**Exercise goal:** Lay out the lines from the start of the records through the line containing "click(x=1014, y=446)" as a two-column CSV with the headers `input` and `output`, one row per text and its answer. Put each value in a single quoted field, with line breaks replaced by spaces.

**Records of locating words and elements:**
* Begin *

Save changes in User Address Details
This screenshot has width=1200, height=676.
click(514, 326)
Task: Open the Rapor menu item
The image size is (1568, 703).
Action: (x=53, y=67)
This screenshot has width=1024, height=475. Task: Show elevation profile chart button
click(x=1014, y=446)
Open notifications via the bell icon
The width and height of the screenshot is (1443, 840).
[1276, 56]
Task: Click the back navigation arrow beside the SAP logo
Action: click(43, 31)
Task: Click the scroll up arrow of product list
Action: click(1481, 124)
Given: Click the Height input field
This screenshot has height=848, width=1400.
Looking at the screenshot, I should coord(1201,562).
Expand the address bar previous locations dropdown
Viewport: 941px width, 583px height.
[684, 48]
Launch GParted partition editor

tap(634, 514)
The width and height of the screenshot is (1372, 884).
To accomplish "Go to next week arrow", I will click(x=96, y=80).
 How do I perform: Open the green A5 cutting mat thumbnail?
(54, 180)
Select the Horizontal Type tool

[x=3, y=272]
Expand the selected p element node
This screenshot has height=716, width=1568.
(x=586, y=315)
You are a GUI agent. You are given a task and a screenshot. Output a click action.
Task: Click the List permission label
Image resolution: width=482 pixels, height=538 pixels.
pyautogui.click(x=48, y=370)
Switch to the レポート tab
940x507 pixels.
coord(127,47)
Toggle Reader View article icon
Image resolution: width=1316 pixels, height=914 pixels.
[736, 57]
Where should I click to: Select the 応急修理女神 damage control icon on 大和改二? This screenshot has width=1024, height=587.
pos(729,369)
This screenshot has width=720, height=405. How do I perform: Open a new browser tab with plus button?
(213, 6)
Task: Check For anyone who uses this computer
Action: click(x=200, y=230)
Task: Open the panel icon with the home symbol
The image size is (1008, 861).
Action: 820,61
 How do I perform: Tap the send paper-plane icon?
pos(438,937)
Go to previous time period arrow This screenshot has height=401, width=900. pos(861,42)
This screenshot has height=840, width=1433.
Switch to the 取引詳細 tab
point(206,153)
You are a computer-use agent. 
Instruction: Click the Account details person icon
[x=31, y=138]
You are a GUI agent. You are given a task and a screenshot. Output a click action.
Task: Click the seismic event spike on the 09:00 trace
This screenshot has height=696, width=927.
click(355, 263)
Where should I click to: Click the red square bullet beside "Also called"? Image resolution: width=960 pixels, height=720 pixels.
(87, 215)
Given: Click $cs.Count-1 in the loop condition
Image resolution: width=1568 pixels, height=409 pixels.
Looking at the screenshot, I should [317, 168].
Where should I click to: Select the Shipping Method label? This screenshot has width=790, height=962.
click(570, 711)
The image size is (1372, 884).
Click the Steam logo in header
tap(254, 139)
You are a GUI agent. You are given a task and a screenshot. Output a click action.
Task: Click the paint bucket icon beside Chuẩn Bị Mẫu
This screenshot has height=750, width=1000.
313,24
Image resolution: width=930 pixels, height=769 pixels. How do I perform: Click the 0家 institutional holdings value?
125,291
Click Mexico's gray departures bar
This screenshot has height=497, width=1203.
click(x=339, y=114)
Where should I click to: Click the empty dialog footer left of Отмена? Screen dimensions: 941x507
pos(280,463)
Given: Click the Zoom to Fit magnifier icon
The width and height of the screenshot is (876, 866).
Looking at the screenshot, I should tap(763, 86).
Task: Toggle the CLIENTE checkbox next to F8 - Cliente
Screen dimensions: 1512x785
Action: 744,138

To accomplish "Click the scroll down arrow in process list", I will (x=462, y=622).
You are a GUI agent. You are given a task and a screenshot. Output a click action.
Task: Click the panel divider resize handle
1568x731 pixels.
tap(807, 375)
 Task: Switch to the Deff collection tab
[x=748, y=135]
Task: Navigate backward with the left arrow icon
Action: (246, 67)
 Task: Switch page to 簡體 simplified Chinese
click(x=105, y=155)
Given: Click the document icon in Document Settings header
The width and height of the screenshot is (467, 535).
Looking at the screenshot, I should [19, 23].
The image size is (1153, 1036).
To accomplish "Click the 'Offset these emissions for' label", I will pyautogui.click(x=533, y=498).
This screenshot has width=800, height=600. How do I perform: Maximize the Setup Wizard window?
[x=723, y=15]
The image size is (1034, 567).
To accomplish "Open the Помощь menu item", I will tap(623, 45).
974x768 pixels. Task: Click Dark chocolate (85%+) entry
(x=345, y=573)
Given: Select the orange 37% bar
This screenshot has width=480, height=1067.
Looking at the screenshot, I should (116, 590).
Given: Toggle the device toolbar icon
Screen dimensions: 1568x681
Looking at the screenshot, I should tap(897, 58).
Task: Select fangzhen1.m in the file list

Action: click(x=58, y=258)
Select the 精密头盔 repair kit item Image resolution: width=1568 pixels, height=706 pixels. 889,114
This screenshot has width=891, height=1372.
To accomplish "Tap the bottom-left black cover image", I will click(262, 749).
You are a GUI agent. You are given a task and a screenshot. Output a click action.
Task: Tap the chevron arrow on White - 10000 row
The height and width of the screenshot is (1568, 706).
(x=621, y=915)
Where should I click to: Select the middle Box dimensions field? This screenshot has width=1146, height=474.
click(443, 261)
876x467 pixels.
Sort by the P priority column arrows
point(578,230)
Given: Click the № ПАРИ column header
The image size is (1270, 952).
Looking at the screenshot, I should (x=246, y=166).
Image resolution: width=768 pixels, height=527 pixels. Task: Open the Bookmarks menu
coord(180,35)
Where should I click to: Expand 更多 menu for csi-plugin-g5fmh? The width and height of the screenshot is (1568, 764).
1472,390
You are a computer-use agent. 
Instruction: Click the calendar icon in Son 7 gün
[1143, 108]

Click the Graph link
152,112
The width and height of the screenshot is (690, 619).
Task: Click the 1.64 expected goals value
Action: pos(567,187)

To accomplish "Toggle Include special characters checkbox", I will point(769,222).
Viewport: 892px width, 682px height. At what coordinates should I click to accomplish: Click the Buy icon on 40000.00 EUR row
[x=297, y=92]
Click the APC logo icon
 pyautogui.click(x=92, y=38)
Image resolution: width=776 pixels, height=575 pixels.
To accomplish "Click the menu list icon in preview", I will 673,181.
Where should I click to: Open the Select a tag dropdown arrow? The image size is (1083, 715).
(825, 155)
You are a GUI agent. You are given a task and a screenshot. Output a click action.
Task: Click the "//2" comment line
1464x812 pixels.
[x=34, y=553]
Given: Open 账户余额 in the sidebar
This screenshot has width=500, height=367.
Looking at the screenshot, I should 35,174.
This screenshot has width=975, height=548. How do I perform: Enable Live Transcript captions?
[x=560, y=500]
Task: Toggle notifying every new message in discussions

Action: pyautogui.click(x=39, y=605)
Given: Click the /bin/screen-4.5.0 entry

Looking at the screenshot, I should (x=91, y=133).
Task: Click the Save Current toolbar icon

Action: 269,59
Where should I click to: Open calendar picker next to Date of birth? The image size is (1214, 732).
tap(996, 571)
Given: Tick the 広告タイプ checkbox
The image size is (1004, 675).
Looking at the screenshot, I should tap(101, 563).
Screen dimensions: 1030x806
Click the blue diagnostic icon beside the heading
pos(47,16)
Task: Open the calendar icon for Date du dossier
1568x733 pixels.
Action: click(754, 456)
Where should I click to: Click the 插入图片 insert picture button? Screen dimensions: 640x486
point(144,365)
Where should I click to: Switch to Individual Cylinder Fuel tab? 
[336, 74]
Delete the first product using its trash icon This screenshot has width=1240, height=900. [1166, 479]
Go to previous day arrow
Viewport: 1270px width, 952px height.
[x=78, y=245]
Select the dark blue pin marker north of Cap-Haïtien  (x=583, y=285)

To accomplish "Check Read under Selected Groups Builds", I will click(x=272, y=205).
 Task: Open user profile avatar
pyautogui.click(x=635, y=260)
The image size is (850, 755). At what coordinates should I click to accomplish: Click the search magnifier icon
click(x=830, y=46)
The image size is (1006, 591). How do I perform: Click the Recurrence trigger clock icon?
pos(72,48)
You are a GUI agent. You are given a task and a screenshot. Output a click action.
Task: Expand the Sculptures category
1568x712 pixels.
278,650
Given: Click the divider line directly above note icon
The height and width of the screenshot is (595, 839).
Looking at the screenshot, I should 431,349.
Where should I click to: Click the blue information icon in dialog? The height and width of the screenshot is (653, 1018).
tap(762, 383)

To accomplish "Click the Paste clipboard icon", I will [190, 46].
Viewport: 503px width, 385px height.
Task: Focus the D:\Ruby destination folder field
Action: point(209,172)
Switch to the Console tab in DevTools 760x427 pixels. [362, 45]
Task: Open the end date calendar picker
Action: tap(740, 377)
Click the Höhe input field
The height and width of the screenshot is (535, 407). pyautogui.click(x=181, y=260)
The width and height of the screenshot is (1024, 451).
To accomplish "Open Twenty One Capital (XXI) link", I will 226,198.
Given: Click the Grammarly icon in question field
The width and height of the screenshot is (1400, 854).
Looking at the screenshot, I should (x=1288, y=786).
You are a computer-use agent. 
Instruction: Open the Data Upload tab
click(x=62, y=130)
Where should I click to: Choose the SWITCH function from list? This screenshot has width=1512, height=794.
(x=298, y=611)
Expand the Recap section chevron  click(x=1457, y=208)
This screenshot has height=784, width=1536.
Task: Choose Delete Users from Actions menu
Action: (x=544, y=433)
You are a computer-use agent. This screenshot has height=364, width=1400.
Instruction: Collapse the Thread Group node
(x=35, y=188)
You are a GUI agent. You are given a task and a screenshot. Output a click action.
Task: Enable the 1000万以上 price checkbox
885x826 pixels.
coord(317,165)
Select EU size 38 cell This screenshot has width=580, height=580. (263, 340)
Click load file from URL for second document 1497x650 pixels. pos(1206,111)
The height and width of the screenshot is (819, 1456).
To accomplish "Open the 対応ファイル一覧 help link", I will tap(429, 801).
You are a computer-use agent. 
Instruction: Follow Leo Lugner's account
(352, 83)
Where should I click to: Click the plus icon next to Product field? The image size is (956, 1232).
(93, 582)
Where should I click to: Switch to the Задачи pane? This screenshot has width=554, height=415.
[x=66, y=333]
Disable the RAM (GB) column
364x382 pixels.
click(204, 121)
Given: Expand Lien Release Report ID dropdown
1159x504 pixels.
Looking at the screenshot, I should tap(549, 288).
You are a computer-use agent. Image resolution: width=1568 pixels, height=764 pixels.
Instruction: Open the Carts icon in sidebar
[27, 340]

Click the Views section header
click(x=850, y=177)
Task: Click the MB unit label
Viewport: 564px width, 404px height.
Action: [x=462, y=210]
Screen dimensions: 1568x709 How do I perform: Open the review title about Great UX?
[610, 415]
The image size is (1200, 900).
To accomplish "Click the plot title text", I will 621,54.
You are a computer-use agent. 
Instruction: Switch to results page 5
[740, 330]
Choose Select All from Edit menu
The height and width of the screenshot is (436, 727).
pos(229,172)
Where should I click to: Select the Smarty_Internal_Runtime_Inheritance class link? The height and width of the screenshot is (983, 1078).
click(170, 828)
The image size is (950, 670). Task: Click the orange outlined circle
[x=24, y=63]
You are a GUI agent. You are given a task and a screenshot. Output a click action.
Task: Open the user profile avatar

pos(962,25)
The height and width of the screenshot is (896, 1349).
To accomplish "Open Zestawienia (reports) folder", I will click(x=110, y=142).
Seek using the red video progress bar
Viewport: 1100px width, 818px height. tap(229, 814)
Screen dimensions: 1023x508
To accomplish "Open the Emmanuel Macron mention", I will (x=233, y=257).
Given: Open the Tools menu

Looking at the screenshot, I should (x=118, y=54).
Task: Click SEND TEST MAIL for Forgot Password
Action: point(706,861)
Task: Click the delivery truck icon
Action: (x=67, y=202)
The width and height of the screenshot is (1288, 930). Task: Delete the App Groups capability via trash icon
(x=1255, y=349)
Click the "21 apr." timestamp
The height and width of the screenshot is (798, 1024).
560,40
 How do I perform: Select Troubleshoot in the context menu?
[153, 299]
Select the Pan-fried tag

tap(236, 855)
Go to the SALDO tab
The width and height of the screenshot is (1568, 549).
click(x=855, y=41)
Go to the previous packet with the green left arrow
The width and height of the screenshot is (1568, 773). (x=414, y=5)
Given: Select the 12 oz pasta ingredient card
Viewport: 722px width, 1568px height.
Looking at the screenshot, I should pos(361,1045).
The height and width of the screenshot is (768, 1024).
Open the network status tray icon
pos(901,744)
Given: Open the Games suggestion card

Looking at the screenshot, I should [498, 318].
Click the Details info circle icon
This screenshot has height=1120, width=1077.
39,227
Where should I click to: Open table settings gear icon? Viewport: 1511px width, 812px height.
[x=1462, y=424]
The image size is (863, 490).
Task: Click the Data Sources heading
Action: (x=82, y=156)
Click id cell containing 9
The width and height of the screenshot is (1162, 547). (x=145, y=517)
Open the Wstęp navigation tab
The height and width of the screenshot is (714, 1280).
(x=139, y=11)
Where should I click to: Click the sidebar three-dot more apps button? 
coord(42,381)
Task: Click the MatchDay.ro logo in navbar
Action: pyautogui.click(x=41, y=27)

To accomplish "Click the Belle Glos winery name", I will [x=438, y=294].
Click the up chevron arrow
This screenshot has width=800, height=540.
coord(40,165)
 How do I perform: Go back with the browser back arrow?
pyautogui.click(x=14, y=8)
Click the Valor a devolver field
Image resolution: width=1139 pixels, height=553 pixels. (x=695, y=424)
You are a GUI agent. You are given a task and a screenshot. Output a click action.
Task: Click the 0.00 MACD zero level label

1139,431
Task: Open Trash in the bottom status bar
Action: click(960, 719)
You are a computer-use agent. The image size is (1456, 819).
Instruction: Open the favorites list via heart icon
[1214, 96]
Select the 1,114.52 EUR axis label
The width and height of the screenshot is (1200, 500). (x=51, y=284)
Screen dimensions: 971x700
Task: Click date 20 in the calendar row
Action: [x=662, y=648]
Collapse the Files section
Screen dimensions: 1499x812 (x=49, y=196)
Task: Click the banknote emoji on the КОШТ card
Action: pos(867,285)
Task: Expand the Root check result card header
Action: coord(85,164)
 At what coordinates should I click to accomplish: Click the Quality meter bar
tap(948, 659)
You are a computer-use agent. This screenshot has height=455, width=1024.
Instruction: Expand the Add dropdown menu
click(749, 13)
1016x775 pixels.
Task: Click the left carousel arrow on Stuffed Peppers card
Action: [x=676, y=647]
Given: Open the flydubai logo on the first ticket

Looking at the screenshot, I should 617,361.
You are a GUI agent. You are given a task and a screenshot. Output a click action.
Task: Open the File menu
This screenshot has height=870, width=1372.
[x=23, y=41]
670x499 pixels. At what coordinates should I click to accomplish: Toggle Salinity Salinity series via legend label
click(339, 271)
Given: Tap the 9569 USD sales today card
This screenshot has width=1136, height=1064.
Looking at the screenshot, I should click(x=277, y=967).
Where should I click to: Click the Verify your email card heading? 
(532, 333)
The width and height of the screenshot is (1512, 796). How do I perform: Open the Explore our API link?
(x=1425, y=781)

* End *

**Solution:**
input,output
"Save changes in User Address Details This screenshot has width=1200, height=676.","click(514, 326)"
"Task: Open the Rapor menu item The image size is (1568, 703).","Action: (x=53, y=67)"
"This screenshot has width=1024, height=475. Task: Show elevation profile chart button","click(x=1014, y=446)"